## EXERCISE DIRECTIONS
Which lines in the records below run from the line with "Click the horizontal" up to and including the line with "Action: (x=844, y=593)"? Return them unchanged.

BEGIN

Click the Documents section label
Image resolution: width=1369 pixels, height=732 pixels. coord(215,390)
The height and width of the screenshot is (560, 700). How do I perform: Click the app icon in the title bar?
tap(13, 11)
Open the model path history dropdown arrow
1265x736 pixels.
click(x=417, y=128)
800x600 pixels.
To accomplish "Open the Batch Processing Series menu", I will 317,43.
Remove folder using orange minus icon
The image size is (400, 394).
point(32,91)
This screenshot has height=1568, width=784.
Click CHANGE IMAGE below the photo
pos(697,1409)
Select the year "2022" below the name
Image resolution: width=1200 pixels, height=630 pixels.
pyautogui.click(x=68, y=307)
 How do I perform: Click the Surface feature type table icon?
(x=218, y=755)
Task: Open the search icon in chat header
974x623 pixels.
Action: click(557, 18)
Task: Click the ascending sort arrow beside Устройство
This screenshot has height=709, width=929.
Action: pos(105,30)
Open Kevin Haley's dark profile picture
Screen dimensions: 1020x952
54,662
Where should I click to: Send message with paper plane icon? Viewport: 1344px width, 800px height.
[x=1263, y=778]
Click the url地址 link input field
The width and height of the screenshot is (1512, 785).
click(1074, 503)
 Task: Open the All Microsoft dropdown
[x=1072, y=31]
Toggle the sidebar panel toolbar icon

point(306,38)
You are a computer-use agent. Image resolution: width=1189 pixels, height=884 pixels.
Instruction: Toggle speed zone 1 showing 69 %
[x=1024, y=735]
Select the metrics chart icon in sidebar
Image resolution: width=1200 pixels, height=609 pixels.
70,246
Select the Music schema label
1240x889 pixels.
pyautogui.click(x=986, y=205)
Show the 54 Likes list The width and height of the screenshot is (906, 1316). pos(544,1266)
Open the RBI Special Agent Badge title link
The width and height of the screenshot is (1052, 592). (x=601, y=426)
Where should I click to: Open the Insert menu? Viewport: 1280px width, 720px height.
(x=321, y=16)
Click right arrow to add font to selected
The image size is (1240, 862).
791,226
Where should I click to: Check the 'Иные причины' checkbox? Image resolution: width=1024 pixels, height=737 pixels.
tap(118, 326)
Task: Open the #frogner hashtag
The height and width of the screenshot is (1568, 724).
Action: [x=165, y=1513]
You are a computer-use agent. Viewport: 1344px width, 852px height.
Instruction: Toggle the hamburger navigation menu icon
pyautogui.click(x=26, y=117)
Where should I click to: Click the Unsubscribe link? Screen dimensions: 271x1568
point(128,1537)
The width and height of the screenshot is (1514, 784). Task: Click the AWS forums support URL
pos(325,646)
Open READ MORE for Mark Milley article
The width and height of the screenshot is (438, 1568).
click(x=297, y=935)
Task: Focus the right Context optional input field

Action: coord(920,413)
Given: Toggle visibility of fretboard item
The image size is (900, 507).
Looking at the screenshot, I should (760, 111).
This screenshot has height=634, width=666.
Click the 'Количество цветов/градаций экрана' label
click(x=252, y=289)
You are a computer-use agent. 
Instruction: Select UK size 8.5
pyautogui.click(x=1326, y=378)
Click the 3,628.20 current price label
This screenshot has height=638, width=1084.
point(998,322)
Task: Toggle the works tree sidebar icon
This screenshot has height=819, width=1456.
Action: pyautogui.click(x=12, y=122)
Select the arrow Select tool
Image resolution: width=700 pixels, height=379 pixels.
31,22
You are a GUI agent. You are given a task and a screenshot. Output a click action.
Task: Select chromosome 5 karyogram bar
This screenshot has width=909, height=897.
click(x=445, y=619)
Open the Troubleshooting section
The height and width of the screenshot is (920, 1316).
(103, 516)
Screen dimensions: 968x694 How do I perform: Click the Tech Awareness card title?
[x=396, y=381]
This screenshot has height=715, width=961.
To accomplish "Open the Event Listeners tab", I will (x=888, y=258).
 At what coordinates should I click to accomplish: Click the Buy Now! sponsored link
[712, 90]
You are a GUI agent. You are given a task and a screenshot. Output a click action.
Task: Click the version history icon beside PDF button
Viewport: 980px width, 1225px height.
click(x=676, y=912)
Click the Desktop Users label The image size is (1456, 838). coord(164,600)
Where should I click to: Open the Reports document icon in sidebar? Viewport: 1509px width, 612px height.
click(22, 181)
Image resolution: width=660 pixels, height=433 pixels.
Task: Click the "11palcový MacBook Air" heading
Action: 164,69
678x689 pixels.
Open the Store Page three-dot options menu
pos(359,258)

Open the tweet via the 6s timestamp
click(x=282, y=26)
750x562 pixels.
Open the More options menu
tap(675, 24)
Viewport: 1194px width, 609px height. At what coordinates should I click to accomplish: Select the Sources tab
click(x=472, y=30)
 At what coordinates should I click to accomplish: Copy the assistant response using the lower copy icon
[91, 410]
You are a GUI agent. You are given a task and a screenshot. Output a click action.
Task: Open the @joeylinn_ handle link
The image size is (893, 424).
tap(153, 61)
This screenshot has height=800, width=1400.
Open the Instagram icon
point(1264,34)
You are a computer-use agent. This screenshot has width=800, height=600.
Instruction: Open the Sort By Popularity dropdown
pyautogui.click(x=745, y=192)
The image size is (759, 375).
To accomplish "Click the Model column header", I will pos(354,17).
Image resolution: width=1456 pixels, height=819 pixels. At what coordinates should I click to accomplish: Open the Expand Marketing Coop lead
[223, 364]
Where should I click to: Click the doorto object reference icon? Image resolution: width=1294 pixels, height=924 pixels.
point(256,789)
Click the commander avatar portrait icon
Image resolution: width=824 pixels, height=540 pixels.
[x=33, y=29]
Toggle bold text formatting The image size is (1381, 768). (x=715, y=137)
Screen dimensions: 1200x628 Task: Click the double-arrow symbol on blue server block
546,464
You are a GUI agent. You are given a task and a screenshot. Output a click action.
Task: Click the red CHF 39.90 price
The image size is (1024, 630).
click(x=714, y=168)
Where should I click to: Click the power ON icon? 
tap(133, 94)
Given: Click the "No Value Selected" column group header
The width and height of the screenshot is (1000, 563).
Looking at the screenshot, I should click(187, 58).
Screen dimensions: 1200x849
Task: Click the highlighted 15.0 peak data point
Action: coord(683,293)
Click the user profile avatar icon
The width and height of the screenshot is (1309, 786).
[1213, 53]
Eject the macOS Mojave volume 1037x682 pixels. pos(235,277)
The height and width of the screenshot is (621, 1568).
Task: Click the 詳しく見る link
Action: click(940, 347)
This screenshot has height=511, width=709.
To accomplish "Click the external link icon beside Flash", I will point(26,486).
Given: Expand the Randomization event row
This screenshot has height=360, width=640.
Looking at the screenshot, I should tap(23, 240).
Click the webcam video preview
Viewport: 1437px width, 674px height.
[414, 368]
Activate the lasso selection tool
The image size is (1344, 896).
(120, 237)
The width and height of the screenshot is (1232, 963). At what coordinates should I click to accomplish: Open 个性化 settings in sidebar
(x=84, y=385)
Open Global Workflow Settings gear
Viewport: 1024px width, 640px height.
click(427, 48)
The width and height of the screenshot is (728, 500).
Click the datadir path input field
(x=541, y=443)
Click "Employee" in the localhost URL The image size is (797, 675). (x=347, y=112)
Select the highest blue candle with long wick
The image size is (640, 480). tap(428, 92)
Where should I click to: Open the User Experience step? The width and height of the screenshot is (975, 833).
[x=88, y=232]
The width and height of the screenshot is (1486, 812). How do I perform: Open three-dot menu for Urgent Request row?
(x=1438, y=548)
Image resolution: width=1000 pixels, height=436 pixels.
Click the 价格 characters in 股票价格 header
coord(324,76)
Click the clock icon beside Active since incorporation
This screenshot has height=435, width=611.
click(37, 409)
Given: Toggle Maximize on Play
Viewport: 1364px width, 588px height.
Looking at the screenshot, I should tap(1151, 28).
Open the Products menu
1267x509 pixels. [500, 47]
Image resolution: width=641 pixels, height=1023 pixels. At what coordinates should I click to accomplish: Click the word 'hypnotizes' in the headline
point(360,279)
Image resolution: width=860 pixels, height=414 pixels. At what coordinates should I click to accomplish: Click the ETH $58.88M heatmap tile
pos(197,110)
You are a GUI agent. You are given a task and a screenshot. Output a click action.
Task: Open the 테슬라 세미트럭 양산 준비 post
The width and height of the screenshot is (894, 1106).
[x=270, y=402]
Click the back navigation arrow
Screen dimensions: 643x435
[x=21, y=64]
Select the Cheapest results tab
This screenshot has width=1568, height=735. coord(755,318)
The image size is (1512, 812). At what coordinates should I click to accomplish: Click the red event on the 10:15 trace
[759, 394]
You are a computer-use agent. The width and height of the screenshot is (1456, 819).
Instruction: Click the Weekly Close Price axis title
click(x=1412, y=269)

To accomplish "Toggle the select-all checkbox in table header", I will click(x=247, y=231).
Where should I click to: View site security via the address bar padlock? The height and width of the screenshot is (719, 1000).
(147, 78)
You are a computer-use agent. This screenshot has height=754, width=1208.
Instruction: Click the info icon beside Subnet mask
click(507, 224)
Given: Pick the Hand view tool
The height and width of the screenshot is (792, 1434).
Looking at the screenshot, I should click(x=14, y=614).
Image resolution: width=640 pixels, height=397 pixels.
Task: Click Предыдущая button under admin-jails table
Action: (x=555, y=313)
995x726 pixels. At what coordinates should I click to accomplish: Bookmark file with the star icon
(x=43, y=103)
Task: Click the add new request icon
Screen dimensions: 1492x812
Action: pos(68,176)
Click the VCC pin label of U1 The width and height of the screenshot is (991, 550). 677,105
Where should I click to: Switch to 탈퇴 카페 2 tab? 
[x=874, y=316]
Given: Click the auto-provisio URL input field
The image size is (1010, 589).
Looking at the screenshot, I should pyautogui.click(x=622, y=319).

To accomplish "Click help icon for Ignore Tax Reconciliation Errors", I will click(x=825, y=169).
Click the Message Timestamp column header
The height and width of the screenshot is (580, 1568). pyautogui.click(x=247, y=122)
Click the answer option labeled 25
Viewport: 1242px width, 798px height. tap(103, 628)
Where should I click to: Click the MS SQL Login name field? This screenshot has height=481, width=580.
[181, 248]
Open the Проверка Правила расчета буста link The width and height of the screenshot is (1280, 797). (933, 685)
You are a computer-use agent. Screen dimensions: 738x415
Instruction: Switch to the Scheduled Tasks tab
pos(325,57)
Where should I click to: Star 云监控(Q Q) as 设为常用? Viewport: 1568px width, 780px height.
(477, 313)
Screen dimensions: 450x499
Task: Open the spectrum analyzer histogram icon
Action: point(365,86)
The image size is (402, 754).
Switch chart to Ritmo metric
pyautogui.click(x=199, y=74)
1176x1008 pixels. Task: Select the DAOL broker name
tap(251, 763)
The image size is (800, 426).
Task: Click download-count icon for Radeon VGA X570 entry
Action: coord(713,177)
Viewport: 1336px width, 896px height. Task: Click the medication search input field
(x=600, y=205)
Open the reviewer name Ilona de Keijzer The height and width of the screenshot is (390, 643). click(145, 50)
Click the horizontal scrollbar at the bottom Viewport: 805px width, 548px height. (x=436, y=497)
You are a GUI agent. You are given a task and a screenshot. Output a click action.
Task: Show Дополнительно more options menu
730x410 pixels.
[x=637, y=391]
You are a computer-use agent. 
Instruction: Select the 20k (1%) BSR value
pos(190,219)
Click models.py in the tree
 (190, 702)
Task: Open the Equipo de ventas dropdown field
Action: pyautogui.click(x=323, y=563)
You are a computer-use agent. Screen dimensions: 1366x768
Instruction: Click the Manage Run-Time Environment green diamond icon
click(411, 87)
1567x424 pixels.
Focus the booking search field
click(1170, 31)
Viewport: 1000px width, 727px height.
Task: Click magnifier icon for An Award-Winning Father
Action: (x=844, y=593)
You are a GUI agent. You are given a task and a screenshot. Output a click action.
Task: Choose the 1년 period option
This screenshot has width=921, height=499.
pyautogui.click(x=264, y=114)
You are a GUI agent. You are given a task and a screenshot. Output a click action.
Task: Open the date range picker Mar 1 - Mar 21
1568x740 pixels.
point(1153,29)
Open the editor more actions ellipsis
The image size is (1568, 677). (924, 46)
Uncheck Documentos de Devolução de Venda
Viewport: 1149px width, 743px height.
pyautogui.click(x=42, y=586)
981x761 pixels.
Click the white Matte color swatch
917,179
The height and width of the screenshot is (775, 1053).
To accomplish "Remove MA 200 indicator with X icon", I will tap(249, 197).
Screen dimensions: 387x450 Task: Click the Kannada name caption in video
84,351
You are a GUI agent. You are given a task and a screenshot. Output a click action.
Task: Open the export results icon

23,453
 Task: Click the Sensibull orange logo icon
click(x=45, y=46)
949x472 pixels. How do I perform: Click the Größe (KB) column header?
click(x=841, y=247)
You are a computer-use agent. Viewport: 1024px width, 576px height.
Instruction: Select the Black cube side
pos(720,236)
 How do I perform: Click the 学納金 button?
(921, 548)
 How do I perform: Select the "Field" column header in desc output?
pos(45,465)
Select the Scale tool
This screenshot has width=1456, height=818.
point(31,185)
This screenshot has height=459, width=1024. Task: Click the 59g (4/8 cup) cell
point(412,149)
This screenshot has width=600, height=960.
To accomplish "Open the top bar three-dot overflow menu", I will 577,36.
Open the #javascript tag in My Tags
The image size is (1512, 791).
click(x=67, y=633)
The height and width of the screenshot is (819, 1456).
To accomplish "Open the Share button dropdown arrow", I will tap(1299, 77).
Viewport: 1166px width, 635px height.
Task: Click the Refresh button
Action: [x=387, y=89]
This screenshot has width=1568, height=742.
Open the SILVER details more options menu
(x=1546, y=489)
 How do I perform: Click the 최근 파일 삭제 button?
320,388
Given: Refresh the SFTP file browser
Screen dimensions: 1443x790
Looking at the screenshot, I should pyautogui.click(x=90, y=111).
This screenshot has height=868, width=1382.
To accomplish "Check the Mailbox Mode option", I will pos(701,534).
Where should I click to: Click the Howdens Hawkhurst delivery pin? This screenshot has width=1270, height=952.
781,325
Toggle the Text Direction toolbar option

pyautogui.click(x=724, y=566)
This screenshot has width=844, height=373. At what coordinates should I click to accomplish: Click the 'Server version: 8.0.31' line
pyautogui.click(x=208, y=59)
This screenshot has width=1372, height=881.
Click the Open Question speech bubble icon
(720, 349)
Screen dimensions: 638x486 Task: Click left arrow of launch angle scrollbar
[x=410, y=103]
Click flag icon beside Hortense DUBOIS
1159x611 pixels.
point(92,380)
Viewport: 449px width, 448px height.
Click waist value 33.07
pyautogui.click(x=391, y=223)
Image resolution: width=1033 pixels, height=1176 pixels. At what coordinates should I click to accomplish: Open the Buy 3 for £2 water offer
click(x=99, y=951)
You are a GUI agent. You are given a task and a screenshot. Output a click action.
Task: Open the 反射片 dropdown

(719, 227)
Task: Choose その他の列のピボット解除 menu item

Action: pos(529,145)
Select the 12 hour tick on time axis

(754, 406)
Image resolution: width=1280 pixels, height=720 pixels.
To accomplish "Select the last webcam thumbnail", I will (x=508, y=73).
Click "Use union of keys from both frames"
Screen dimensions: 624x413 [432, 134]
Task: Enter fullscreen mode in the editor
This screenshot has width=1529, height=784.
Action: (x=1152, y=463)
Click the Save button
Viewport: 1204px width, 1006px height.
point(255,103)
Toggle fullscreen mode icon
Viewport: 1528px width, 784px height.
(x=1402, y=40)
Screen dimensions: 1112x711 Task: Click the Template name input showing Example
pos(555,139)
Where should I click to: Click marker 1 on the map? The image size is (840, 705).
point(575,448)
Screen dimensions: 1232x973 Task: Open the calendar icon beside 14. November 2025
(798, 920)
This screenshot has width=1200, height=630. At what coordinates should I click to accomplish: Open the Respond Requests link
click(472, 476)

END

## EXPECTED OUTPUT
Click the horizontal scrollbar at the bottom Viewport: 805px width, 548px height. (x=436, y=497)
You are a GUI agent. You are given a task and a screenshot. Output a click action.
Task: Show Дополнительно more options menu
730x410 pixels.
[x=637, y=391]
You are a computer-use agent. 
Instruction: Select the 20k (1%) BSR value
pos(190,219)
Click models.py in the tree
 (190, 702)
Task: Open the Equipo de ventas dropdown field
Action: pyautogui.click(x=323, y=563)
You are a computer-use agent. Screen dimensions: 1366x768
Instruction: Click the Manage Run-Time Environment green diamond icon
click(411, 87)
1567x424 pixels.
Focus the booking search field
click(1170, 31)
Viewport: 1000px width, 727px height.
Task: Click magnifier icon for An Award-Winning Father
Action: (x=844, y=593)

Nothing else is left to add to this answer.